# Prepare data Basic

In [64]:
import json
from sklearn.feature_extraction.text import TfidfVectorizer, CountVectorizer
from sklearn.model_selection import train_test_split
from xgboost import XGBClassifier
from collections import defaultdict as dd
from tqdm import tqdm
from sklearn.metrics import accuracy_score, f1_score, balanced_accuracy_score
from sklearn.utils import resample, shuffle
from sklearn.feature_extraction.text import TfidfVectorizer
from sklearn.compose import ColumnTransformer
from sklearn.pipeline import Pipeline
from sklearn.preprocessing import StandardScaler
import pandas as pd
from scipy.sparse import csr_matrix, hstack


import pickle
import scipy

from scipy.sparse import save_npz, load_npz

In [65]:
data1 = []
with open('../data/raw/domain1_train_data.json', 'r') as f:
    for line in f:
        data1.append(json.loads(line))

data2 = []
with open('../data/raw/domain2_train_data.json', 'r') as f:
    for line in f:
        data2.append(json.loads(line))

data_test = []
with open('../data/raw/test_data.json', 'r') as f:
    for line in f:
        data_test.append(json.loads(line))

In [66]:
SEED = 2608

In [67]:
EXPERIMENT = 'global_with_domain'

---
# Train Val Test Split

In [68]:
# create domain labels for data
for i in range(len(data1)):
    data1[i]['domain'] = 1
for i in range(len(data2)):
    data2[i]['domain'] = 2

In [69]:
# Train Val Test Split

# get labels for stratification
label1 = [instance['label'] for instance in data1]
label2 = [instance['label'] for instance in data2]

train_ix_1, val_test_ix_1 = train_test_split(range(len(data1)), test_size=0.3, random_state=SEED, stratify = label1)
train_ix_2, val_test_ix_2 = train_test_split(range(len(data2)), test_size=0.3, random_state=SEED, stratify = label2)
val_ix_1, test_ix_1 = train_test_split(val_test_ix_1, test_size=0.5, random_state=SEED, stratify = [data1[i]['label'] for i in val_test_ix_1])
val_ix_2, test_ix_2 = train_test_split(val_test_ix_2, test_size=0.5, random_state=SEED, stratify = [data2[i]['label'] for i in val_test_ix_2])

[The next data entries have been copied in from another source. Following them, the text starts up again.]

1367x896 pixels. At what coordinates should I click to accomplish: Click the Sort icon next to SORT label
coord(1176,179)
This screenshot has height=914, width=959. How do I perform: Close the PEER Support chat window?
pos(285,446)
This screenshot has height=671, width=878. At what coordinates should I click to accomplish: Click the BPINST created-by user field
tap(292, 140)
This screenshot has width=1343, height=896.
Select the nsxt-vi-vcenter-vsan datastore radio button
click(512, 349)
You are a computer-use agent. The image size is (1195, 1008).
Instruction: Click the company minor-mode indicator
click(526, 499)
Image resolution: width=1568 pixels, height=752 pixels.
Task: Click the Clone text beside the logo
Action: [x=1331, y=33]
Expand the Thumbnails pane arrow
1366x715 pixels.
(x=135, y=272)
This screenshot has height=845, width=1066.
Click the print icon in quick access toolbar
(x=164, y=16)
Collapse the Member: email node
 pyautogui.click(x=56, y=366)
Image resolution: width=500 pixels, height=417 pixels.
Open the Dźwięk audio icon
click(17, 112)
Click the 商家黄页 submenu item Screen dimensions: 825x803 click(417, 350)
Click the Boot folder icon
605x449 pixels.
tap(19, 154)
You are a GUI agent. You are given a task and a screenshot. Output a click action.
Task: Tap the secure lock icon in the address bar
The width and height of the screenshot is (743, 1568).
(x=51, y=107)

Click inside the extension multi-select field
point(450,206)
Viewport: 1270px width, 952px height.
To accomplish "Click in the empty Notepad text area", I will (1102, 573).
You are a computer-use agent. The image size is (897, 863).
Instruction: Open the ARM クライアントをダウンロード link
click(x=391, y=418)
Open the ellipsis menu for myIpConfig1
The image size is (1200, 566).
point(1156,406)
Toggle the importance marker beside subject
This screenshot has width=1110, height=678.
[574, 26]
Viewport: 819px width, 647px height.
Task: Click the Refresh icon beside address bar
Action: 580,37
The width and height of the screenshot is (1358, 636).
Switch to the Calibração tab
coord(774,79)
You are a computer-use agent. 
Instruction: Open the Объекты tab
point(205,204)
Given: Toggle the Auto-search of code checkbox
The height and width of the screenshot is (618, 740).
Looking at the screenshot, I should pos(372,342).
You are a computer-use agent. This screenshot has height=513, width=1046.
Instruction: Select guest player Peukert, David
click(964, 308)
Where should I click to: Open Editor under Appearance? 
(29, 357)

# split data according to the index from train_test_split
train_data_1 = [data1[i] for i in train_ix_1]
val_data_1 = [data1[i] for i in val_ix_1]
test_data_1 = [data1[i] for i in test_ix_1]
train_data_2 = [data2[i] for i in train_ix_2]
val_data_2 = [data2[i] for i in val_ix_2]
test_data_2 = [data2[i] for i in test_ix_2]

In [70]:
# # upsample the minority class (label 1) for domain 2 train data
# train_data2_label0 = [d for d in train_data_2 if d['label'] == 0]
# train_data2_label1 = [d for d in train_data_2 if d['label'] == 1]
# train_data2_label1_upsampled = resample(train_data2_label1, replace=True, n_samples=len(train_data2_label0), random_state=SEED)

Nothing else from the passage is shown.